Pink! pink! everywhere!
Opinion by Emily Gosling Posted 2 April 2026
Wine company Nice started life in 2019, and ever since, has aimed to be a far more straightforward alternative to the wildly confusing, jargon-packed, somewhat stuffy world of wine.
In Nice’s words, the whole idea is to “liberate drinkers from wine headaches” both literal and metaphorical, “whether it’s inflexible packaging, confusing labels or next day regret”…
Now after more than six years in business, the Nice team brought in east London-based Earthling Studio (Jaffa, Top of the Mornin’ Coffee) to overhaul the brand design, working across everything from brand strategy and positioning to animation, art direction, a new wordmark and packaging designs, tone of voice and typography.
According to Earthling, the redesign looks to offer a “clearer, more confident take on a complex category, with a bold design system that works seamlessly across every touchpoint… simplifying choice while elevating the brand’s premium credentials”.
The studio continues, “The result is a brighter, more expressive identity that feels fresh, fearless and built for modern wine.”
The new designs retain the former branding’s signature pink hue (more on which later, as Nice is a resolutely, unwaveringly ‘pink’ brand), but add a new claret shade alongside it, as well as a sunshiney yellow for the Sauvignon Blanc.
It would have been nuts to chuck out that pink: Nice is ALL about pink. It’s beautifully, unabashedly huns-that-bottomless-brunch-coded. And in keeping with that, it insists it’s actually pretty classy, thanks very much for asking, babe.
The palette is definitely bright – there’s absolutely no doubt this is going to stand out on the shelf – but Earthling has done a great job here of paring things right back so that it doesn’t go too maximal.
There’s nothing wrong with maximal of course – I ADORE maximal – but the whole vibe would feel at odds with Nice, both as a word and as a brand in terms of where it sits in the category, and the audience it seems to want to be communicating with.
To anchor the new brand platform, Earthling came up with the overarching idea ‘Wine in New Light’, which as both a writer and a bit of a grammar pedant, irks me a bit.

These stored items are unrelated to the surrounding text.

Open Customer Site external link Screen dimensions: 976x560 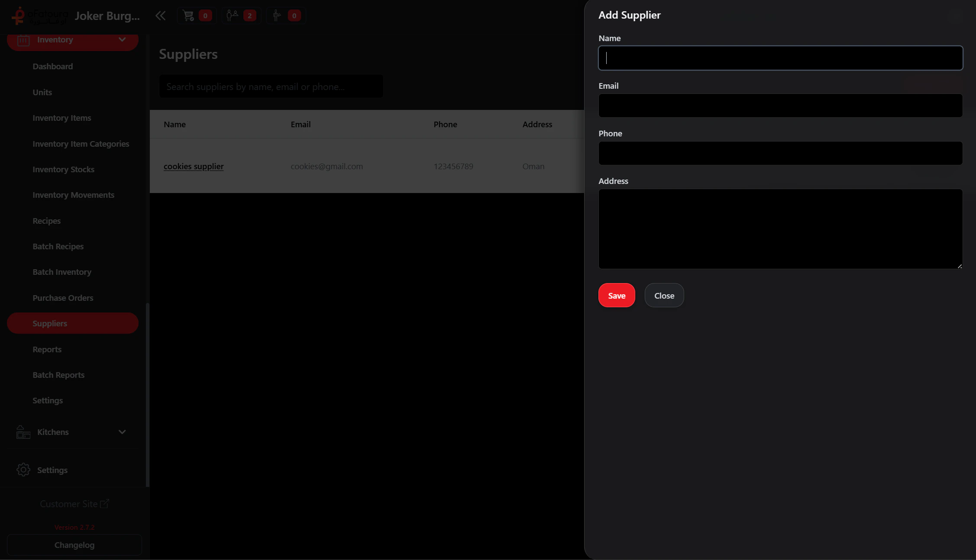[x=74, y=504]
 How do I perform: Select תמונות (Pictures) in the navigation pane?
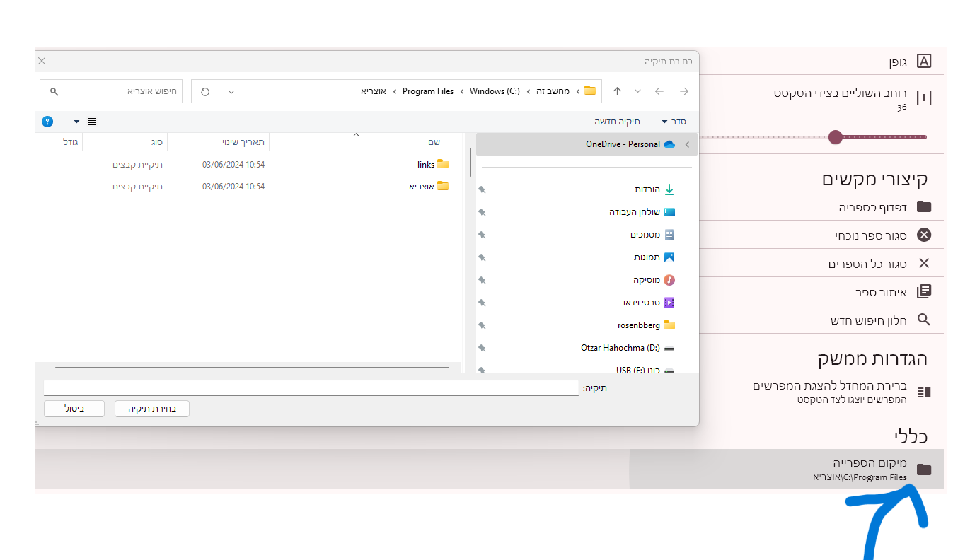[x=647, y=257]
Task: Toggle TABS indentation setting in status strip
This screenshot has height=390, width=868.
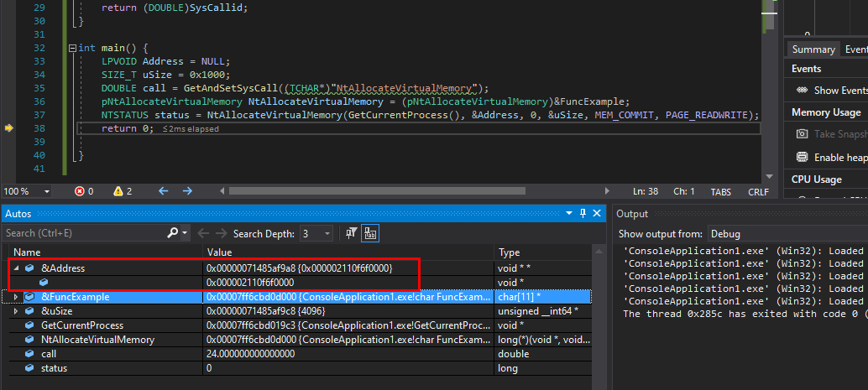Action: pos(721,191)
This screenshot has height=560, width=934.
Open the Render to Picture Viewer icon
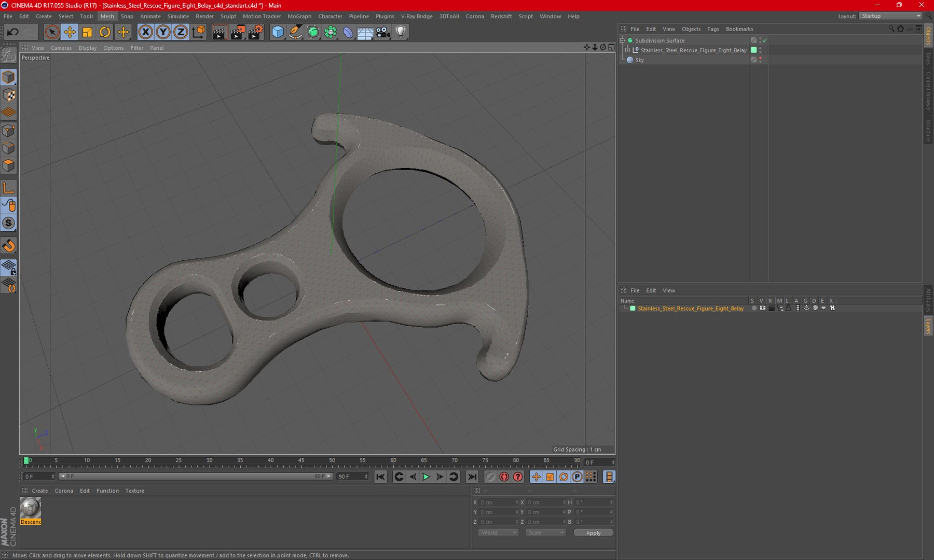[237, 32]
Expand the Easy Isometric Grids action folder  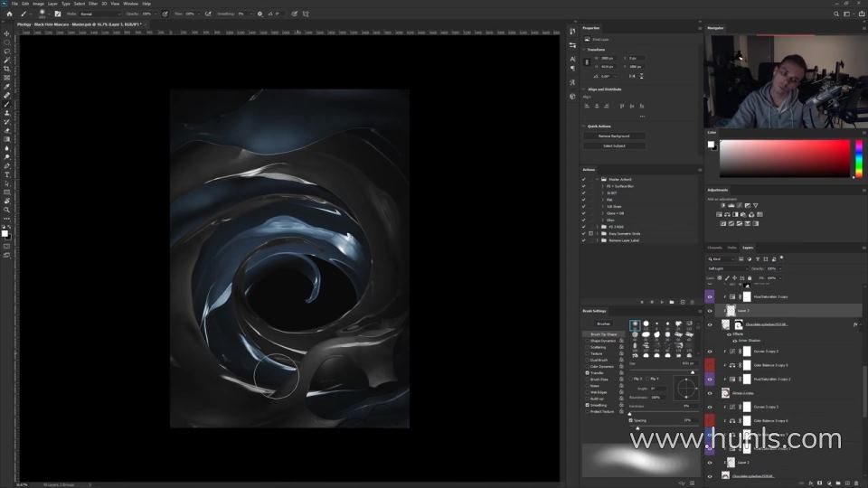point(599,232)
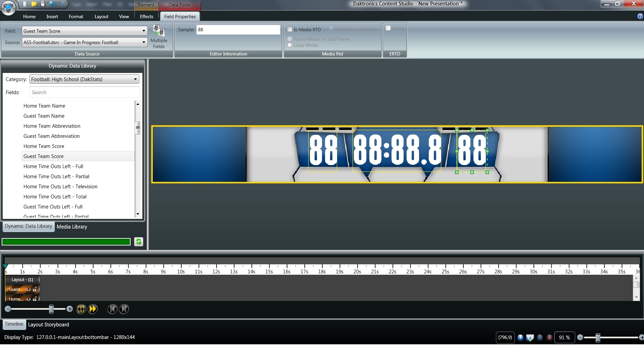644x346 pixels.
Task: Click the undo arrow in quick access toolbar
Action: (52, 4)
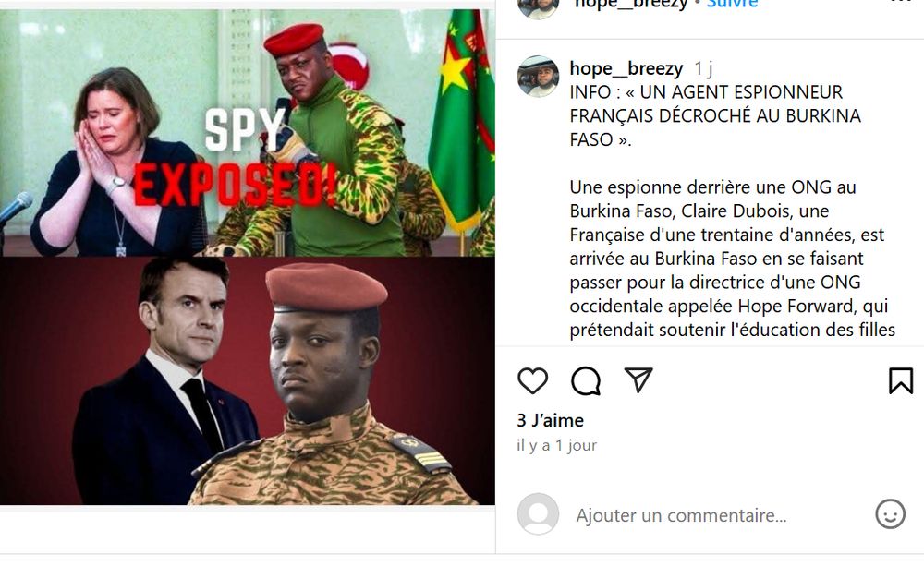924x578 pixels.
Task: Like the post with the heart icon
Action: coord(533,380)
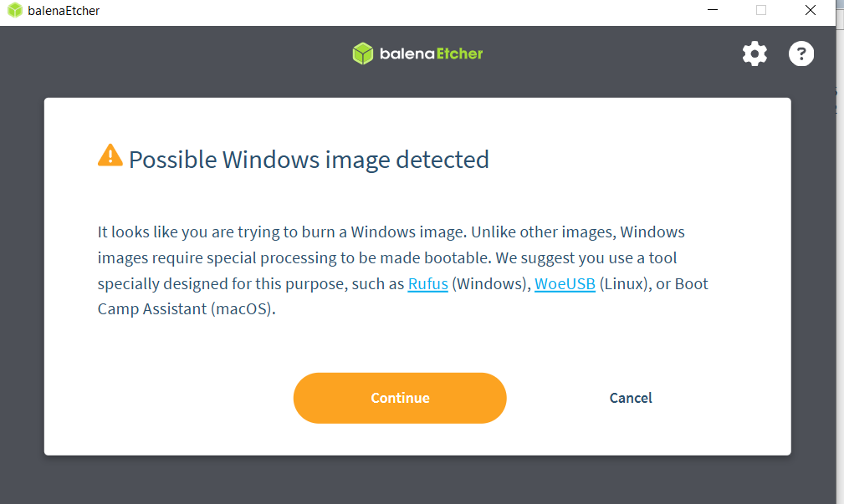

I kept thinking it was a typo – surely it should be ‘wine in a new light’?
Apparently not, though, but I’m still struggling to get my head around how it makes sense: it still doesn’t really scan whether you use wine as a noun or a verb (which Nice as a brand so often does).
While I’m unconvinced on some of the copy itself in terms of its content, I am sold on the new approach to typography. I’m not sure exactly which typeface has been used for the wordmark, but I love the confident, chunky, all-caps letterforms – especially the quirky ‘C’, with its satisfying contrast of fat, rounded form and subtle cutouts beneath.

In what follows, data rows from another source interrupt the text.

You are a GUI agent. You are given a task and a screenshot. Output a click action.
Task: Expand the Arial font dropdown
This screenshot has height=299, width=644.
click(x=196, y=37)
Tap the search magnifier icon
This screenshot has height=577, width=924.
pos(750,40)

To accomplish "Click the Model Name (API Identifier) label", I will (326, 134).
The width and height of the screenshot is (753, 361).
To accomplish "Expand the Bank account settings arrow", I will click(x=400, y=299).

For supporting type, Earthling has opted to use Spirits by Chile-based foundry Latinotype for larger headline copy and Firelli by Vienna-based foundry Typejockeys for smaller, longer swathes of text.
While it’s a smart, slick brand, Nice is all so thoroughly Millennial coded, both for better (pink! pink! everywhere!) and for worse – namely ‘wine’ so often used as a verb in that hideous way ‘adult’ became ‘adulting’ (shudder).
It’s holibobs and picky bits and ‘treats’; it’s being a ‘girls’ girl’ and saying ‘rose all day’ and urns in the shape of pineapples studded with oversized diamante; it’s nice-top-and-jeans, All Bar One, Be At One, Lloyds’ over Wetherspoons.
Earthling’s new designs have retained that audience – it’s allowed Nice as a brand to grow up with Nice’s audience. While the branding is never tacky, nor ‘too much’, it never takes itself too seriously either. It’s still Mummy’s Wine o’clock’, tins on the train on the way there, tin in one hand shoes in the other on the way home.
And none of that is bad, unless you’re a total killjoy. It’s fun. It’s harmless. It is absolutely, never not nice. And that’s why it works so well here.